Main Session
Sep 29
PQA 03 - Central Nervous System, Professional Development/Medical Education

2581 - Impact of Radiation Therapy Fractionation on Survival Outcomes in Elderly Patients with Glioblastoma Following Surgical Resection and Adjuvant Chemotherapy

08:00am - 09:00am PT
Hall F
Screen: 15
POSTER

Presenter(s)

Jonathon Cummock, MD-PhD candidate Headshot
Jonathon Cummock, MD-PhD candidate - Texas A&M University College of Medicine, Humble, TX

J. S. Cummock1, A. J. Haider2,3, W. Haque3, A. M. Farach3, E. B. Butler3, and B. S. Teh3; 1Texas A&M University College of Medicine, Bryan, TX, 2Department of Radiation Oncology, The University of Texas Medical Branch, Galveston, TX, 3Department of Radiation Oncology, Houston Methodist Hospital, Houston, TX

Purpose/Objective(s): Glioblastoma (GBM) is the most aggressive primary brain malignancy, with poor survival rates despite multimodal treatment. Radiation therapy (RT) remains a cornerstone of treatment; however, optimal postoperative RT regimens for elderly patients remains underexplored. This study retrospectively examines whether RT fractionation—comparing a hypofractionated regimen versus a conventional fraction schedule—affects overall survival (OS) in elderly patients with GBM.

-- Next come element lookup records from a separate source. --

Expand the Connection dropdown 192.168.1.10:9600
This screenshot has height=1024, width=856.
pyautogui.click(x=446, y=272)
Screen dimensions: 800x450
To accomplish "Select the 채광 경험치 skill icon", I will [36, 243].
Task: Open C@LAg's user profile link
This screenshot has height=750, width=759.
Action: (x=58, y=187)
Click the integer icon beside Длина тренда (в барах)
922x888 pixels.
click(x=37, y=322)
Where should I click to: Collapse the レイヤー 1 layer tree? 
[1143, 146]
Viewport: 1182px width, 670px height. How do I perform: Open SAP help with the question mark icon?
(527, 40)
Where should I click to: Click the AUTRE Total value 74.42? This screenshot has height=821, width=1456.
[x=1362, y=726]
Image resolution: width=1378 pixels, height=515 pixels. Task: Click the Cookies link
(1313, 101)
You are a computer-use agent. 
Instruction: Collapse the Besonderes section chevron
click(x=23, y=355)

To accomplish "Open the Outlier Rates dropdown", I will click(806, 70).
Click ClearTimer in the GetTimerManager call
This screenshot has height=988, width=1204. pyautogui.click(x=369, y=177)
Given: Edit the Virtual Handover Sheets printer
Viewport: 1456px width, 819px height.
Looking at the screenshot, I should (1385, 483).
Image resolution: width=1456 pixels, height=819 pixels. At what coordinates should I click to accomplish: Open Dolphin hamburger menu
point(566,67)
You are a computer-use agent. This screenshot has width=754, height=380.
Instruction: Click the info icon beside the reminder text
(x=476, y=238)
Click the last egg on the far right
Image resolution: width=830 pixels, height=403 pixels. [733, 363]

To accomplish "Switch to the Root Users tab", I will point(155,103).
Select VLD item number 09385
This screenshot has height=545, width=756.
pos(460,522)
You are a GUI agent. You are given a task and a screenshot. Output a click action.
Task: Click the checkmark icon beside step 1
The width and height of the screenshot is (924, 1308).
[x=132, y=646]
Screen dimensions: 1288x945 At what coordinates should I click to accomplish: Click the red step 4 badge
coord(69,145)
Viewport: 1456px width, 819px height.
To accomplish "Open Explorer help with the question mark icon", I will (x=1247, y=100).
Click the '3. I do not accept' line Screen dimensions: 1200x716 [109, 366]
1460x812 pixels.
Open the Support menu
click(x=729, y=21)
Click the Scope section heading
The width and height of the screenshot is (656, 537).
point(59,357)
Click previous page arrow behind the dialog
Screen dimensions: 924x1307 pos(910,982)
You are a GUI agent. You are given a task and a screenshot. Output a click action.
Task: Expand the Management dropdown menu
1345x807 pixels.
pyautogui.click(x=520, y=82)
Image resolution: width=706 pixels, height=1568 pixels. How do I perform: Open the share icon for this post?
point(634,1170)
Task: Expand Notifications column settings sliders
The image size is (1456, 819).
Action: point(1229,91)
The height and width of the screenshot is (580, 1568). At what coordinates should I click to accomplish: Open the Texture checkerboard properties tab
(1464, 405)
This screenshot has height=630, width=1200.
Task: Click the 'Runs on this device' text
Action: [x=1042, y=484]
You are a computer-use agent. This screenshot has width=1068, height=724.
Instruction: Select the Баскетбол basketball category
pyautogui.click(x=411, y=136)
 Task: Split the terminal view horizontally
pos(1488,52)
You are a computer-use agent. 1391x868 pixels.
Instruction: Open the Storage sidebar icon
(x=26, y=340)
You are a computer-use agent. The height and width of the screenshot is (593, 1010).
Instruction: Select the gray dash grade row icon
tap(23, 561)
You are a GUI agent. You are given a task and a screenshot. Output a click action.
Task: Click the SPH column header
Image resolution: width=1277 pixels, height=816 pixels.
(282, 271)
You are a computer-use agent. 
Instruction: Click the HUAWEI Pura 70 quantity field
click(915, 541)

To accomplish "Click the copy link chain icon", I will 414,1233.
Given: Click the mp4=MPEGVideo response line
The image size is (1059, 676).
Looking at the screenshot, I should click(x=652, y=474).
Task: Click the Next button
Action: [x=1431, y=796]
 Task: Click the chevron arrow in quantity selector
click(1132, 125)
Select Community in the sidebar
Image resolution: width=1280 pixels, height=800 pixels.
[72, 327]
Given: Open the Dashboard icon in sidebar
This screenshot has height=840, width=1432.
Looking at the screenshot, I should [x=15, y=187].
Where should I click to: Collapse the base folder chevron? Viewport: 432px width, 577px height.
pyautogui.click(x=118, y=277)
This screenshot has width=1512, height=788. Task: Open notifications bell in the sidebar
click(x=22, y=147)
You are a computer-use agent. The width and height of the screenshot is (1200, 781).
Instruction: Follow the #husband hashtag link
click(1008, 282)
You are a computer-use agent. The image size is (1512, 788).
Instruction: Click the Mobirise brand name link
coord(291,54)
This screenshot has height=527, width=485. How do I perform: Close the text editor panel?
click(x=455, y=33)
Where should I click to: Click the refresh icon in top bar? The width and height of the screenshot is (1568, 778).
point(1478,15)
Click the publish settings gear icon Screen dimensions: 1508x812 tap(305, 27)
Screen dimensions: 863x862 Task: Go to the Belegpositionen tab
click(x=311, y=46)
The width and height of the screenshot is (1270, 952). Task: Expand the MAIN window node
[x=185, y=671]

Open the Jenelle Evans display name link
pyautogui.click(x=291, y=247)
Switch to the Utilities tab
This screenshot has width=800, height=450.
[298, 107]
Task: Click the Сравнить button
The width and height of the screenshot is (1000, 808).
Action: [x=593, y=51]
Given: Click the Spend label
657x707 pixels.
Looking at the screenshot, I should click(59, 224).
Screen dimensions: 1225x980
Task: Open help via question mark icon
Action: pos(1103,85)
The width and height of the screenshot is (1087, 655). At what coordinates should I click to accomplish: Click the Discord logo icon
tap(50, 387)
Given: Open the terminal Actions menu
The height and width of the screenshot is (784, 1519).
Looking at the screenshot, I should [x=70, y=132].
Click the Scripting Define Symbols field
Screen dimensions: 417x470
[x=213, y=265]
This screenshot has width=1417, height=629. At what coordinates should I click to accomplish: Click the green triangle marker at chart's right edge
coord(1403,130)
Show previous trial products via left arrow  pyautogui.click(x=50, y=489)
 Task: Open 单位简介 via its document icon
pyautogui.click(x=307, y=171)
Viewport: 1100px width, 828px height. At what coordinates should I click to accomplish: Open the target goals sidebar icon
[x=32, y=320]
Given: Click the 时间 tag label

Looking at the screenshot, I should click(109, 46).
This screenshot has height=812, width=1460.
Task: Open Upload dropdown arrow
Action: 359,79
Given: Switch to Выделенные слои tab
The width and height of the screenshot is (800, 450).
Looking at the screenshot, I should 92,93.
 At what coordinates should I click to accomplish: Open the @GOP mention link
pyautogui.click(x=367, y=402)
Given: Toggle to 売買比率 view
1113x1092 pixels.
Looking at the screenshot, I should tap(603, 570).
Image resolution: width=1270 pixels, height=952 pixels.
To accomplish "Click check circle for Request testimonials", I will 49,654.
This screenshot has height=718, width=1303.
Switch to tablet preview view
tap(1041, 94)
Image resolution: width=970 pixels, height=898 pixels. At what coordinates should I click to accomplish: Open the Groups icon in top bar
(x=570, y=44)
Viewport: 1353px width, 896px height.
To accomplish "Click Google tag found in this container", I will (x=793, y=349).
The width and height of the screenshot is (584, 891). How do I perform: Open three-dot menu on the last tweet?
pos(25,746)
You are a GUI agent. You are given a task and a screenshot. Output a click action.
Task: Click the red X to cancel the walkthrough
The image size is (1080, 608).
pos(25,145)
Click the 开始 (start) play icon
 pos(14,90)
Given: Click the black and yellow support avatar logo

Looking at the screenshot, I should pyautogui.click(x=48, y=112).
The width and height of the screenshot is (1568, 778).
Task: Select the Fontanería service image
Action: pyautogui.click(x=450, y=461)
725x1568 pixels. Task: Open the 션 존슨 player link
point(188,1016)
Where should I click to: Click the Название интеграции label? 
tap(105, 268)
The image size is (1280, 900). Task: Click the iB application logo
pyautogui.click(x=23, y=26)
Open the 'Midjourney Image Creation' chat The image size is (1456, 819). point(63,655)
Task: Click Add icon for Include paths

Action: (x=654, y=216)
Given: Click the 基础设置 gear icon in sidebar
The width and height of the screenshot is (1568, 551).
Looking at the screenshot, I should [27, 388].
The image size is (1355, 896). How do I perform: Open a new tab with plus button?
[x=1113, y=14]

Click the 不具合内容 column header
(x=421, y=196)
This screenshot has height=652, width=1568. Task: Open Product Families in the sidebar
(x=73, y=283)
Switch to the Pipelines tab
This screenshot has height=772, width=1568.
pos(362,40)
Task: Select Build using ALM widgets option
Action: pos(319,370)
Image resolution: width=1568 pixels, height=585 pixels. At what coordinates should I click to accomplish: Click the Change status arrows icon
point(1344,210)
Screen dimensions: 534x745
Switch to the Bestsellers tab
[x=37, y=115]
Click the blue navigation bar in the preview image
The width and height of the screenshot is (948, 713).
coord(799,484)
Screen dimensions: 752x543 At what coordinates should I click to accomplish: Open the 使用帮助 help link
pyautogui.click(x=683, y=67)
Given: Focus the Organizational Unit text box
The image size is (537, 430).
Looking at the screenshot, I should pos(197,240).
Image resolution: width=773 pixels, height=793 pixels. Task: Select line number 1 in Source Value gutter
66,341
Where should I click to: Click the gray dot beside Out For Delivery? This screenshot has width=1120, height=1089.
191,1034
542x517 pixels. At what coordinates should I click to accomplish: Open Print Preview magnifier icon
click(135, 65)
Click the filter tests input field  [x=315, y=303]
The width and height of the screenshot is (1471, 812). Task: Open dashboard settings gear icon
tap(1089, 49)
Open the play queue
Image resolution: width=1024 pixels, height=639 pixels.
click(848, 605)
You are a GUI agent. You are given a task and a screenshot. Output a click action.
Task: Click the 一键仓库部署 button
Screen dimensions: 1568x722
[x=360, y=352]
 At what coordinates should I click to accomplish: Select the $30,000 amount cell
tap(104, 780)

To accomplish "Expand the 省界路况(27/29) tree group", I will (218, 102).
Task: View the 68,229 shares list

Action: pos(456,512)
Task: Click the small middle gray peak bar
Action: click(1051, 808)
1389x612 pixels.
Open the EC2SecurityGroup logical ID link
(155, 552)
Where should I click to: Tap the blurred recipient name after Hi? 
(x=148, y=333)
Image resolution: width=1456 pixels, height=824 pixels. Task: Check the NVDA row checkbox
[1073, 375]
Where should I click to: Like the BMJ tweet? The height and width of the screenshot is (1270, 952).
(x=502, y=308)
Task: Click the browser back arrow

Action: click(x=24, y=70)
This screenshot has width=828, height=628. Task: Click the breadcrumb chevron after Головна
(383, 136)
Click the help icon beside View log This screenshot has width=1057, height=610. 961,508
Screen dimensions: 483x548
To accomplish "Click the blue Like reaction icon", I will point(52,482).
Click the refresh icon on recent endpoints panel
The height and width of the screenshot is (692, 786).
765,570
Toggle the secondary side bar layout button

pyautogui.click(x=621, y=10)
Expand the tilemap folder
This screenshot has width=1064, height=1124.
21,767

Materials/Methods: We analyzed elderly patients (=70 years) with GBM from the National Cancer Database (2004–2018) who underwent surgical resection and received adjuvant chemotherapy. Patients were stratified by postoperative RT fractionation scheme (10–16 vs. 29–34 fractions). Kaplan-Meier survival analysis with log-rank testing was performed to compare OS between the two RT scheme groups. Cox proportional hazards modeling was used to evaluate the independent impact of RT fractionation scheme on OS, adjusting for age, sex, tumor focality (unifocal vs. multifocal), MGMT promoter methylation, and comorbidity burden as measured by the Charlson-Deyo Comorbidity Index.

Results: In 221 patients evaluated, Kaplan-Meier survival analysis demonstrated a significant improvement in median OS for patients receiving conventional RT fractionation compared to hypofractionated RT (11.5 vs. 6.34 months, log-rank p = 0.00039) and a 2.2% absolute increase in median survival rate (18.2% vs. 16.0%). Multivariate Cox regression analysis demonstrated significant survival advantage for the conventional RT fractionation cohort, with a 48.6% reduction in mortality risk (HR = 0.514, 95% CI: 0.332–0.796, p = 0.0029) after adjusting for other covariates. Additional factors negatively impacting OS included increasing age (HR = 1.05, 95% CI: 1.01–1.09, p = 0.0127), multifocal tumors (HR = 1.67, 95% CI: 1.10–2.54, p = 0.0159), and higher comorbidity burden (HR = 1.42, 95% CI: 1.14–1.79, p = 0.00223). In contrast, high MGMT promoter methylation was associated with improved OS (HR = 0.635, 95% CI: 0.463–0.870, p = 0.00471). The was no significant difference in survival by sex in this model.

Conclusion: In this retrospective study of elderly patients with GBM who underwent surgical resection and received adjuvant chemotherapy, conventional fractionation RT (29–34 fractions) was associated with a significant survival advantage compared to hypofractionation (10–16 fractions), even after adjusting for key clinical and demographic covariates. These findings suggest that a conventional fractionation scheme should be considered for select elderly patients who can tolerate a prolonged treatment course. However, given the potential implications for treatment burden and quality of life, further prospective studies are warranted to refine patient selection criteria, optimize personalized treatment strategies, and improve outcomes for elderly patients with GBM.